IS: Yes, reproducibility in science is a huge issue, and quite a thorny subject.

TO: Yes it is. A big problem with scripting and programming is that it is very easy to make mistakes. Sometimes this simply breaks the script so that it no longer works, but sometimes there are fundamental flaws that give misleading results. In the latter case one needs to know the exact code used to produce the results.

IS: How can we access other people’s code?

TO: Well, that’s the first problem Github solves – it lets people share their code with the world.

IS: Does that solve the problem of knowing how the results were produced?

TO: Not necessarily. Suppose I have used one of my scripts to analyse some data. That data is then used in a manuscript. However, writing is often laborious and takes time. Meanwhile, I have some clever idea that I want to try out. So I edit my script and experiment a bit. At that point the data generated for the manuscript is out of sync with the source code in my script and if I’m not using version control I’m in big trouble.

IS: So version control is about tracking changes in source code?

TO: That’s right. Because the software industry has been facing these issues with reproducibility for a long time, albeit in a slightly different context, tools have been developed to alleviate the problem. Version control is one of these tools. You can think of it as an infinite “undo” button that allows you to go back to previous versions of your code.

IS: Like Google Docs keeping entire histories of a document. So GitHub is a version control tool?

TO: Kind of. The version control tool in question is actually called Git. Git was developed by Linux Torvalds, the person that created Linux the operating system that most bioinformatics software runs on. Git is one of the most popular version control programs, which means it is used by loads of open source projects and software companies. So if you are a scientist wanting to pick up a valuable transferable skill it is well worth learning how to use it.

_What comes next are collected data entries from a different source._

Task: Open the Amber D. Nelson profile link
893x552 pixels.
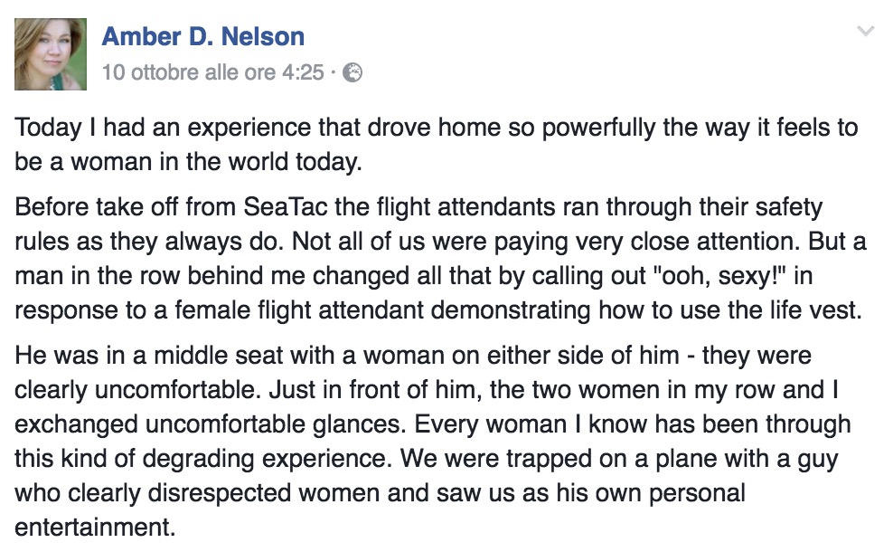Action: pos(202,36)
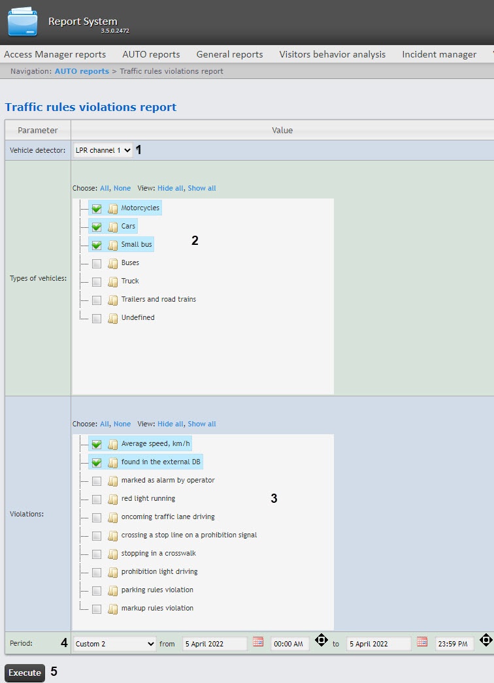Click the time picker icon after 00:00 AM
Screen dimensions: 494x683
[321, 640]
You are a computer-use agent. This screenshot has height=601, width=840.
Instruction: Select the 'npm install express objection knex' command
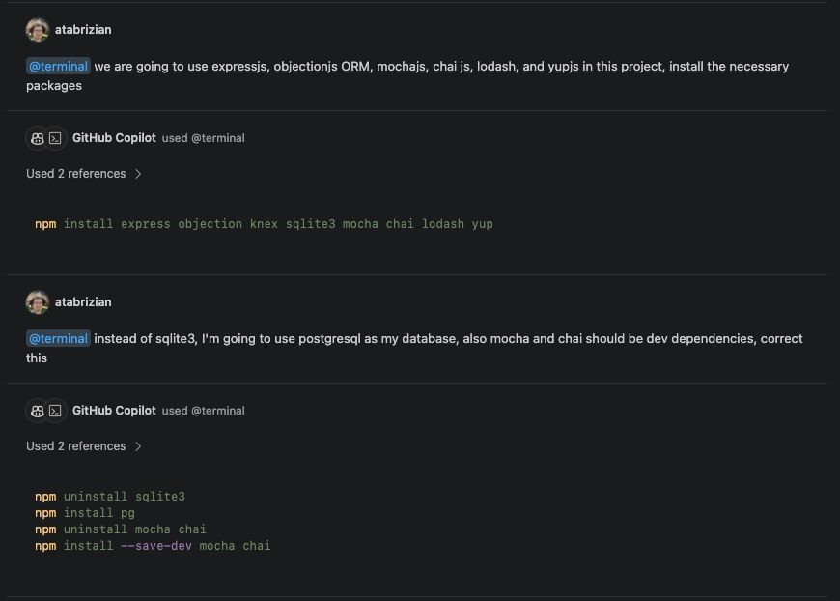coord(265,223)
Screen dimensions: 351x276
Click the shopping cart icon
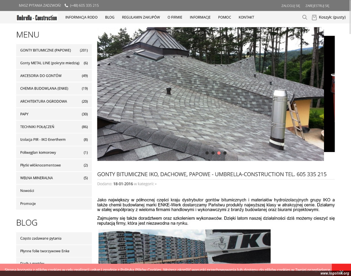(314, 17)
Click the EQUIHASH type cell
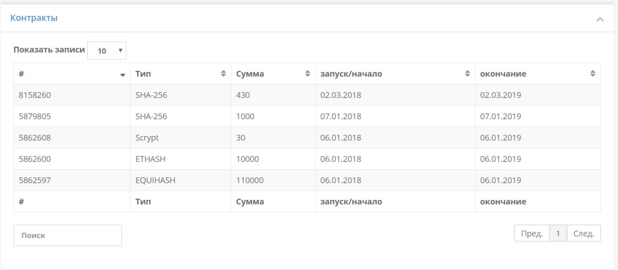The width and height of the screenshot is (618, 270). (181, 180)
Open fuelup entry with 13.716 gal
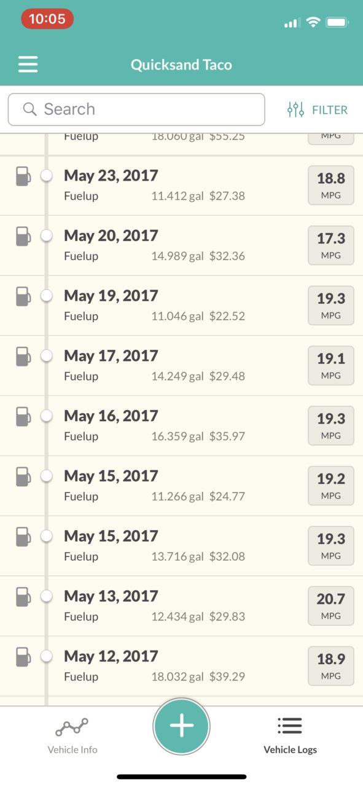Image resolution: width=363 pixels, height=787 pixels. click(x=181, y=546)
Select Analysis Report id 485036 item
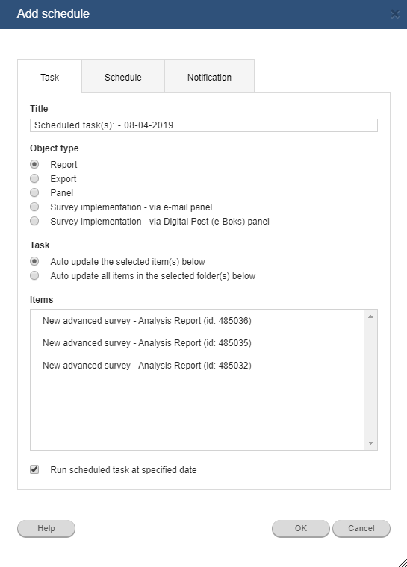This screenshot has width=407, height=567. point(147,321)
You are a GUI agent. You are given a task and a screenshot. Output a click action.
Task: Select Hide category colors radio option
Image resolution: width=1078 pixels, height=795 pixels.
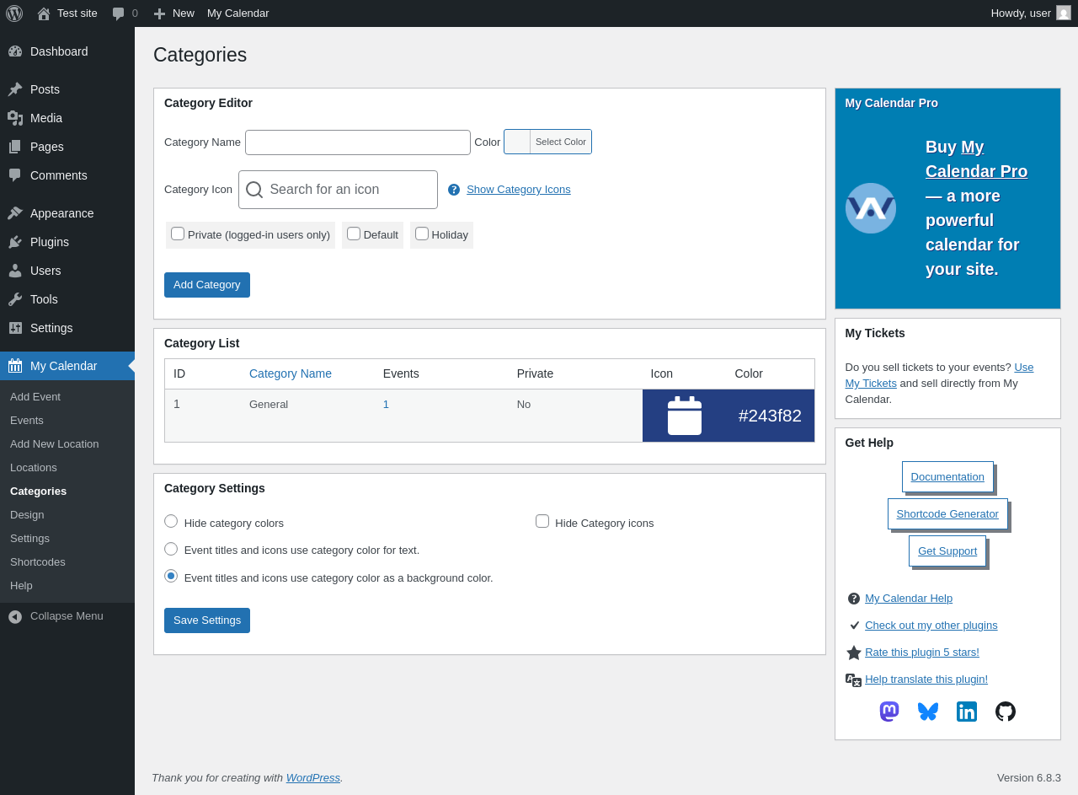pyautogui.click(x=171, y=521)
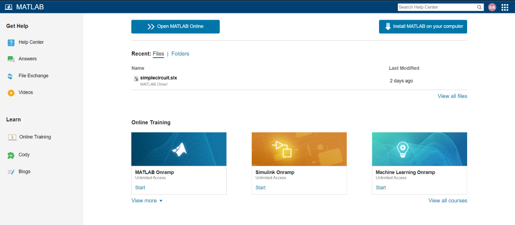Click the Videos orange play icon

(x=11, y=93)
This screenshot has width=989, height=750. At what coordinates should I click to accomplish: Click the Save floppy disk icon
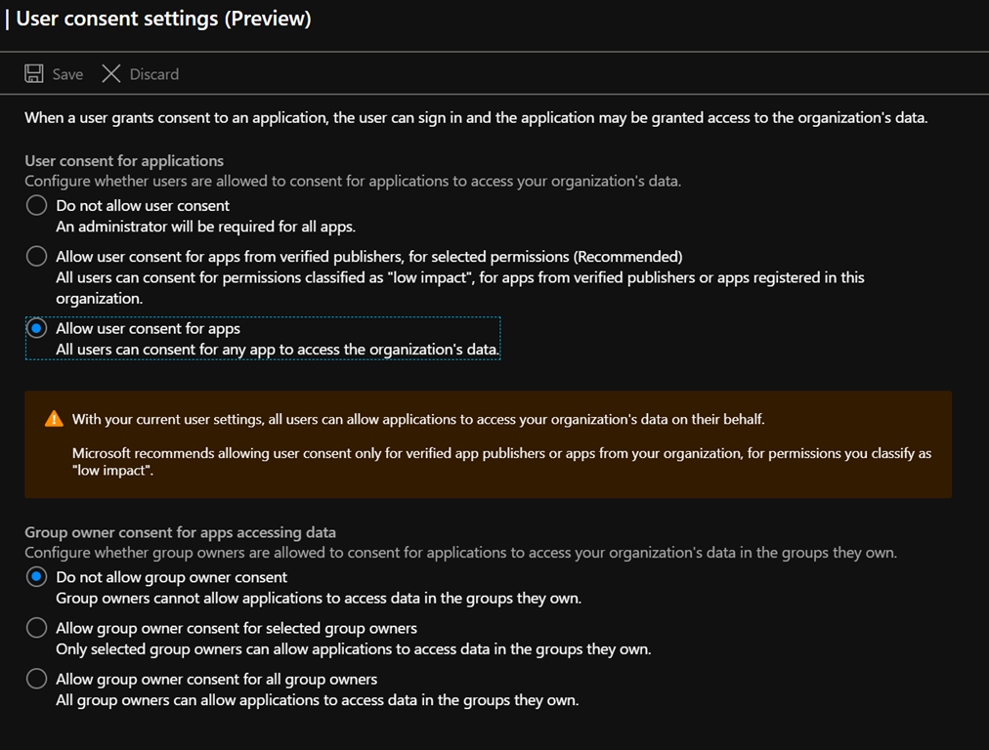coord(34,74)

IS: How do Git and GitHub fit together?

TO: Git is a means of keeping your source code under version control in what is called a “repository”, basically a directory with files. GitHub allows you to host your repository online, giving access to the source code and all the snapshots stored in its history, i.e. all the versions of the code.

IS: This sounds a bit complicated. Is it difficult to pick up and use Git/GitHub?

TO: No, it is actually very easy. You only need a handful of commands to get started. Okay, so you need to be able to use the command line, but if you are running and/or creating data analysis scripts that is unlikely to be new to you.

IS: How much does it cost to use Git and GitHub?

TO: Git is open source software so it is free. If you are using a Mac it is probably already installed on your computer. GitHub is also free if you share your code with the world. That’s what this is all about! Hosting your scripts on GitHub is also an ideal way of backing up your code.

IS: Can I back up my data on GitHub as well?

TO: No, you shouldn’t do that. GitHub is about sharing and collaborating on your code. It is not a data repository. In fact it will not allow you to upload files larger than 100MB.

IS: Okay, so GitHub is about source code and not about data. However, you just mentioned that GitHub was about collaboration. Could you expand on that?

TO: Of course. So far we have been talking about reproducibility because it is a big concern for scientists and it is one of the problems that Git solves. However, people that develop software also have a problem of collaborating on code. If two people edit the same file how can those changes be merged together? It is analogous to the problem faced by the main author trying to incorporate the disparate changes provided by their collaborators. Git provides tools for solving these types of problems and GitHub provides an easy means for people to collaborate on the same project by giving them access to the Git repository wherever they have an internet connection.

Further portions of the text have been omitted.